What to do:
- A) From the jobscanner post, list the job sites it names as services you can subscribe to for newly posted job listings.
- B) Please pick up the jobscanner post right after its last sentence and keep writing it.

Introducing jobscanner
This is the first software project I am writing about. While I am looking for a new job after my PhD, I figured a few software projects on my own would not hurt my chances. In particular because I would like to get in a software-oriented role.
Job search is annoying and because of the excess of workers on the market (Germany, May 2026), open positions receive a vast number of applications. I figured that you have an advantage to be an early applicant as recruiters will only have to screen 20 or 30 applications to find ten applicants that are good enough to be shortlisted. The remaining ones really have to stand out to still have a chance to be considered. You of course can subscribe to LinkedIn, XING, indeed or other CV graveyards to send you newly posted job listings but if you are like me and have a handful of companies that you really like, then you might not want to rely on those sites that send you the job listings once a day buried under a pile of other job listings that are garbage.
To solve this, I developed a Telegram bot that scrapes websites you like, say every two hours, and notifies you when a new role is posted. The project is hosted on Gitlab.
During the development I overhauled the product twice but now I am sort of happy with the architecture it has. There is still work in progress, so much upfront, but a basic functional version exists and it works quite well for me.
My first impression was that Python with some BeautifulSoup would already do the trick but this is me just continuing to be oblivious to Dark Magic JavaScript frameworks that dynamicall extend the DOM based on human interaction with it.
This is how I ended up choosing Playwright to do the heavy lifting.
The idea is as follows, the user can provide a TOML file with some information about the job listing websites of the companies he or she likes.
This is, in a nutshell, the URL, a regular expression that matches links (i.e. <a> tags) that correspond to job listings.
You then also provide a way to extract the job title by providing a path from the <a> to this title.
One might think that it is just the inner text of the <a> but this is (most of the time even) not the case; often the <a> wraps around a bigger container with more information than the job title.
To find the correct location of the job title, I developed a very simple DSL to reach from the <a> tag to the title.
There are two more things that one might have to take care of
- Pagination: Some websites might distribute job listings to multiple pages and do not show you all of them at once.
- Filters: Often filters are just applied with a GET request; in that case you can just use the resulting URL. However, if this is not the case (say, it was a POST request instead), then you need to let Playwright fill these forms for you. Similarly, accepting cookies is something you might have to do first before even properly accessing the site.

Material provided:
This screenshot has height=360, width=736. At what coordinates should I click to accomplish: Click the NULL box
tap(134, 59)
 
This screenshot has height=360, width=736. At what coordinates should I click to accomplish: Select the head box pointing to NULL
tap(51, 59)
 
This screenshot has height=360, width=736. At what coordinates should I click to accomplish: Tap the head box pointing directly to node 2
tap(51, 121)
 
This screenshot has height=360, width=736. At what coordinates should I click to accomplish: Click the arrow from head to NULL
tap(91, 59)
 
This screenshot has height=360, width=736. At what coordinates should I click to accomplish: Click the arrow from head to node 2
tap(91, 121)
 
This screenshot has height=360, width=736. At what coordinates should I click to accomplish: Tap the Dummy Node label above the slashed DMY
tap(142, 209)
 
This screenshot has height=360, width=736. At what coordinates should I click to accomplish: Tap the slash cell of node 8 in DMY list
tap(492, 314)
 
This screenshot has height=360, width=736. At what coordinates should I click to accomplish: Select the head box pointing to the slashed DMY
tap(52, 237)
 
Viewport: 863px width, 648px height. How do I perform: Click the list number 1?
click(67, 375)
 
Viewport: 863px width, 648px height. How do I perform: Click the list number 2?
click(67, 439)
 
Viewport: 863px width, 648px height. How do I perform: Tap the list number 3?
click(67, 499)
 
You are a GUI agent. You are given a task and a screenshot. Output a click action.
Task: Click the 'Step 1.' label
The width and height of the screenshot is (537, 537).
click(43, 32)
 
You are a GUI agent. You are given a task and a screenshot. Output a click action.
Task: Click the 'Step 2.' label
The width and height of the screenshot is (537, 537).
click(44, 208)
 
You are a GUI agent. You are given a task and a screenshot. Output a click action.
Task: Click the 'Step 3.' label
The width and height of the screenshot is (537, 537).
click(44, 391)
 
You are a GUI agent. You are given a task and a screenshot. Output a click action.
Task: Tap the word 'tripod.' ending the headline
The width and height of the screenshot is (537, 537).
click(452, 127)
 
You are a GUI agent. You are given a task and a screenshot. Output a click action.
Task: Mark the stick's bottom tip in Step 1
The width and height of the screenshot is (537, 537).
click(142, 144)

Responses in order:
- A) LinkedIn, XING, indeed

- B)
Both problems are solved in a similar way: You just provide actions on some CSS selector (clicking, filling, checking, selecting, …).
There is another DSL to give Playwright the right commands.
After that the scraping is straight-forward:
- Go to the website.
- Perform pre-scrape tasks (as accepting cookis, fill out forms, …).
- Find links that match the provided regex.
- Perform post-scrape tasks (it’s possible, but I did not have a need for it yet).
- Compare all scraped jobs against those that you already know (they are stored in an SQLite database) and also store your new jobs.
- Broadcast new jobs via Telegram bot.
The latest architecture separates certain steps:
scrapera class that implements everything necessary to scrape a website (including pre and post scrape tasks). The one I implemented is essentially calling Playwright functionsstoragea class that takes care of registering new jobs and identifying those you already know. Also stores the users of the Telegram bot. This is done here in SQLite.interfacea class that handles the broadcast of new jobs but it also can receive commands (e.g., to initiate a manual scrape). This calls the awesomepython-telegram-botwrapper for the Telegram API.mainessentially just orchestrates the previous three modules to work with each other.
The nice thing about modulizing the three core parts is that it also becomes now easy to exchange them (SQLite against MongoDB, Playwright implementation against Selenium, Telegram against E-Mail).
To run your own jobscanner bot you only have to follow a few steps (see also Documentation):
- Install
asyncio,playwright,dotenv,toml, andpython-telegram-bot. - Start chromium with remote debugging:
chromium --remote-debugging-port=9222This is necessary at the moment to evade Cloudflare’s bot detection, which i have not figured out completely yet in headless mode.
- Get a Telegram access token from @BotFather and provide this together with some other data (CDP url, scrape interval, …) in an
.env. - Define which company websites to scrape for job listings.
The last part is the only really somewhat part as it requires you to inspect some HTML elements yourself. I would love to use some AI for that in the future but I am not there yet.
Here are some examples that I think are instructive from my search. Since I am located in Dortmund, Germany, the companies described are also from that city. (As of today, neither of them hired me.)
Borussia Dortmund
This is not where you can apply to become a professional football player.
However, there are a ton of behind-the-scenes jobs at major football clubs that one can look into.
You can find their job listings at https://karriere.bvb.de/#jobs.
This is also the only mandatory field you have to provide (url).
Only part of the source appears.